Now before I get into this too deeply, please understand that I am fully aware that no one (or no institution) is telling me I should feel bad during Lent. Nothing is shaking a fist at me saying, "You messed up."
It's just that this little Lenten journey of reflection brings up harder stuff than it used to. Before Chad died, it was garden variety stuff: Change my prayer habits. No problem. Be less judgmental. Check. Stop getting snarky with waitresses and cashiers. I can do that.
But now, ever since he died, the call to pause and reflect can, at times, send me reeling into the darkest nights of the soul--my soul--where it doesn't matter that the days are getting longer, or that it's Lent, or that I'm searing myself alive with all this heavy introspection.
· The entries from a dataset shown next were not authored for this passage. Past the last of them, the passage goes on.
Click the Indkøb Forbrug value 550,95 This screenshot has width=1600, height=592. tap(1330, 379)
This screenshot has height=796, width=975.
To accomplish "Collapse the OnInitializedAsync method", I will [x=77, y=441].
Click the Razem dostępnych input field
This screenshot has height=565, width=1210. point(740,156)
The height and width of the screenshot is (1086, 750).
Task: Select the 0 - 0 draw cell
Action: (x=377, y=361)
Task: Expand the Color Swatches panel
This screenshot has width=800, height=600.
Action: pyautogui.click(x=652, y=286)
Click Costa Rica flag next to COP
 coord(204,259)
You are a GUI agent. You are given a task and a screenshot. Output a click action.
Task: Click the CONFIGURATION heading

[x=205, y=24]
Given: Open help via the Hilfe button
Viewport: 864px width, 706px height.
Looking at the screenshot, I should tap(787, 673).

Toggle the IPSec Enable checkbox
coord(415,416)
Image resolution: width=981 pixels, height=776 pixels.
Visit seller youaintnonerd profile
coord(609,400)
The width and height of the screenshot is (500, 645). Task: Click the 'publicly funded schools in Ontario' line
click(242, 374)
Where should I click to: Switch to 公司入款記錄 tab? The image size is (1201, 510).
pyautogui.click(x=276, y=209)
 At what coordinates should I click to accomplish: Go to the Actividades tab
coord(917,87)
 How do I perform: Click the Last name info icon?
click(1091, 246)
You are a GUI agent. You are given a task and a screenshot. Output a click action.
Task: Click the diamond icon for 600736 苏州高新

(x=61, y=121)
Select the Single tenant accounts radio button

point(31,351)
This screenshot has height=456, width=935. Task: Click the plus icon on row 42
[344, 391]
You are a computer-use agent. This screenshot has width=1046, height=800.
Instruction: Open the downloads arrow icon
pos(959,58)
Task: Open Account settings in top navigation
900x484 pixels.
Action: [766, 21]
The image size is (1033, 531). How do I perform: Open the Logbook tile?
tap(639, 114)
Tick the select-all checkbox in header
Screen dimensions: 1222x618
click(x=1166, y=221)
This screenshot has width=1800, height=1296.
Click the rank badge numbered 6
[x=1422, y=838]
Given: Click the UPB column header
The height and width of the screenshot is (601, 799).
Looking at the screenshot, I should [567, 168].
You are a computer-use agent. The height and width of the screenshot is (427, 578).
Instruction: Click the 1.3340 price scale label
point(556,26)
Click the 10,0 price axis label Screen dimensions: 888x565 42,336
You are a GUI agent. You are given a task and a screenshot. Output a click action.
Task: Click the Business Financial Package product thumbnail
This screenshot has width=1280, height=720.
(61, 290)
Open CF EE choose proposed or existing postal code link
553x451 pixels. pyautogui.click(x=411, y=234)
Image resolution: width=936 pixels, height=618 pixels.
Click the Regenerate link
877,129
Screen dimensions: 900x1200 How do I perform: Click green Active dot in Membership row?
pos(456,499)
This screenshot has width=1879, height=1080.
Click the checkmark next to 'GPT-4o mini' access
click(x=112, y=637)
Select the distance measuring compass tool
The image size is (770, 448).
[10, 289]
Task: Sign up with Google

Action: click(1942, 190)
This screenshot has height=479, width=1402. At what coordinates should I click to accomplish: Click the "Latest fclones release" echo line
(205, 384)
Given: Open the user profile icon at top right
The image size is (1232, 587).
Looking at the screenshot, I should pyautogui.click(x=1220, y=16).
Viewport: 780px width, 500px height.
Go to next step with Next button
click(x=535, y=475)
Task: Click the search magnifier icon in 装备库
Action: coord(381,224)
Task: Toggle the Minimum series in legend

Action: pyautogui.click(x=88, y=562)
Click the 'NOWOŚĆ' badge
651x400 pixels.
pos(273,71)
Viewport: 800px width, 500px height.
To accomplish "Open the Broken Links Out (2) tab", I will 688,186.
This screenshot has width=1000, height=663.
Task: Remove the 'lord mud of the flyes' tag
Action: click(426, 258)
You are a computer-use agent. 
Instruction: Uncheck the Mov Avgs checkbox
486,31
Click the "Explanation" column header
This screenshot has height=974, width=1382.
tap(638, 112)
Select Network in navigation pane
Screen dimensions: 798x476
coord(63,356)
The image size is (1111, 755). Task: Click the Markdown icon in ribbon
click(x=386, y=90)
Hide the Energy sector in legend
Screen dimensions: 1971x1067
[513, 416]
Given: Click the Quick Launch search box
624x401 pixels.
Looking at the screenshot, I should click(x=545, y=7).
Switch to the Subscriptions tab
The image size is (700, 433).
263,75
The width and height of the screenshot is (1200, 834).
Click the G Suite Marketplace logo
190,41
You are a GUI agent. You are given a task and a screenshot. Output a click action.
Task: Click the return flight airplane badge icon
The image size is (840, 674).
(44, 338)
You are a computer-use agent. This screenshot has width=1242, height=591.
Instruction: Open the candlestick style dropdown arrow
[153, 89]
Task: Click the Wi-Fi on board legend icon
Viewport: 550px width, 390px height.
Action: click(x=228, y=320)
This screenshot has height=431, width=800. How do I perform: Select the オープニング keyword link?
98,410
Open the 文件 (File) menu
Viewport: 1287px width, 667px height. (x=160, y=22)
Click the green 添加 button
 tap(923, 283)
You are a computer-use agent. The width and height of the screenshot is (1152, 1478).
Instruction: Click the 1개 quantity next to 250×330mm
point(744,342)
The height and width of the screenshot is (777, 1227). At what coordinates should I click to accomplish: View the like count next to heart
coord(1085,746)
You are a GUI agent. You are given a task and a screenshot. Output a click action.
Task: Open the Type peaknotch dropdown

What matters is that I sometimes go to places in my mind that don't serve me--where regrets about how I mothered hang heavy, and guilt over what I could or should have done feels oppressive. Next comes anxiety. What if something happens to my living son? What if he dies? (It could happen ya know... it happened to Chad.) What if we can't figure out our new relationship now that our family is minus one and nothing, not anything, looks the same? Note to reader: This is how it goes in the heart of a grieving mother--Lent or no Lent.
And none of this fits into my dreamy and ambitious hopes for a reflective Lenten season. But losing a child didn't fit into my hopes for my life either. That just simply wasn't supposed to happen. Chad wasn't supposed to die.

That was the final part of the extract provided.